Passage provided
Have you ever had a challenge trying on clothes? Well, take a look at this dilemma.
“I can’t believe it!” Jacob exclaimed trying on his new long sleeved team shirt for the track team.
“What’s the matter?” his friend Mattias asked.
“This shirt doesn’t fit and this always happens to me. I am going to figure out why!” Jacob said taking off the shirt where the sleeves were too short once again.
After Jacob’s anger had subsided, he started to think about this question. Was he the only one with this problem? Jacob decided to find out by measuring his peers’ heights and arm lengths. He used inches and create a table like this:
Now that Jacob has his data done, he needs to create a display. Which one should he create? Think about this question throughout this Concept and in the end, you will help Jacob create the appropriate display for his data.
Data can exist in many forms. A frequent goal of collecting data is drawing conclusions based on the data. The best conclusions correspond with trends that the data shows. Depending on the data you have, certain types of displays are more appropriate or more effective than others. We must make good choices of displaying data in a logical way. Of course, in a world so full of data, it must be collected and organized carefully to aid in appropriate decision-making.
Sometimes two people look at the same graph and draw completely different conclusions. Graphs can show us many things but the conclusions that we draw based upon the graphs is oftentimes more a matter of opinion. The idea of graphs is, in part, to make inferences. Those inferences must be based on the data.
Take a look at this situation.
Some scientists from the EPA were studying the amount of dissolved oxygen in a lake over several weeks. This graph was created by the data they found.
They studied the graph and came up with the following conclusions:
- The amount of dissolved oxygen fluctuated over the 5 weeks.
- The average amount of dissolved oxygen has been about 110 parts per million over 5 weeks.
- The dissolved oxygen in Week 6 will be about 60 parts per million.
Do you agree with their conclusions?
The first two conclusions are clearly shown by the data. However, the prediction about Week 6, conclusion number 3, is not convincingly shown. The level of dissolved oxygen does seem to fluctuate and has gone slightly higher over time and then lower, but it is not enough evidence to be sure that the Week 6 dissolved oxygen will go even lower.
Here is another one.
The boss at an office took a survey of people’s preference for lunch because he wanted to treat the office to a lunch for the holidays. His data is shown below.
He ponders the following conclusions:
- A lot of people like Chinese food.
- Nobody likes Italian food.
- If I order sandwiches, then 80% of the staff will be unhappy.
- If I get some pizzas and some Chinese food, the majority will have their preference.
Do you agree with his conclusions?
According to the graph, Conclusion 1 is supported because the largest number of people selected Chinese food.
The graph does not support Conclusion 2. Perhaps Italian food was not an option on the survey. Also, just because you have a preference does not mean you don’t like the other choices.
For the same reason, Conclusion 3 is not supported, either. Just because you may prefer Chinese food does not mean you do not like sandwiches.
Conclusion 4 is supported because 25% prefer sandwiches and 35% prefer Chinese food so 60%, a majority, will have their preference.
There are many ways to display data so how do you know which is the best way to display given data? Some choices are simply preferential but most types of data have types of displays that suit them best.
Types of Data
Two major types of data are categorical data and numerical data. Categorical data refers to data to which the independent variable is assigned a name, not a number. For example, you may take data based on the months May, June, July, and August or you may tally people based on males and females. Sometimes categories can be numbers that are used to name the categories. For example, players on a team are given numbers on their shirts. Those numbers are only used to clarify who is who. It would not make sense to use mathematical operations with the numbers. Generally, categorical data is simply tallied.

Given request 1
Rewrite the lesson between "The boss at" and "is shown below.", inclusive, replacing "boss" with "manager".
Given request 2
Explain in one to three sentences why the lesson says the scientists' prediction about dissolved oxygen in Week 6 is not convincingly shown by the data.

Data rows
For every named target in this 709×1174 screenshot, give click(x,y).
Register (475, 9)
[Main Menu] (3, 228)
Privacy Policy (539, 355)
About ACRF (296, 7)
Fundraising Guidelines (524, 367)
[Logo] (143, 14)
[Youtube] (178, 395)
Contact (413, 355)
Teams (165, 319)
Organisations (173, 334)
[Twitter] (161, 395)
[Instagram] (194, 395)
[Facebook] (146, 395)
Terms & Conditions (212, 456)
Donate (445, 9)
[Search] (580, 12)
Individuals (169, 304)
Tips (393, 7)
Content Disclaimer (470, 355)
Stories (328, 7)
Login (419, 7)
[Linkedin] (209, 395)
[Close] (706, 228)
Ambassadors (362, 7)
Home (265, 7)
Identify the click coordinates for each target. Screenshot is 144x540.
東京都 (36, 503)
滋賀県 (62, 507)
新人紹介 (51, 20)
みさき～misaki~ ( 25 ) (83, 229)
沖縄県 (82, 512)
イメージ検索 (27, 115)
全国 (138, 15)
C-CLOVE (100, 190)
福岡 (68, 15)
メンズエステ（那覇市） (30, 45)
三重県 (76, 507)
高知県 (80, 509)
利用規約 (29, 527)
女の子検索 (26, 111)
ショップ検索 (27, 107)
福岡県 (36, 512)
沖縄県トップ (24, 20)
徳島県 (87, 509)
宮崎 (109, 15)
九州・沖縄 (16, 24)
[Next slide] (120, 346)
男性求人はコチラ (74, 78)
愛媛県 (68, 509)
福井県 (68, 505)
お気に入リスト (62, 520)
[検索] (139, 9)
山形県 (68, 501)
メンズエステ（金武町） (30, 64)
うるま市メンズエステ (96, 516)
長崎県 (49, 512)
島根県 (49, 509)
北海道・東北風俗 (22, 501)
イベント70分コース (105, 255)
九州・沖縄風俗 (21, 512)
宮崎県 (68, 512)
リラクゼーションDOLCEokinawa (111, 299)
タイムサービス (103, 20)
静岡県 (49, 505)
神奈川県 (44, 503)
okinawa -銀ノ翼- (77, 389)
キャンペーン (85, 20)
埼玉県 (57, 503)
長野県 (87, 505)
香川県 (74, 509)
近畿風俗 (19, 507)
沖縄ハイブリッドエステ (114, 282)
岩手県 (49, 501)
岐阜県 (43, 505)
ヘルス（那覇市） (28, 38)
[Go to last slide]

Exercise response 1
The manager at an office took a survey of people’s preference for lunch because he wanted to treat the office to a lunch for the holidays. His data is shown below.

Exercise response 2
The dissolved oxygen level fluctuates, rising slightly over time and then falling. That pattern is not enough evidence to be sure the level will go even lower in Week 6.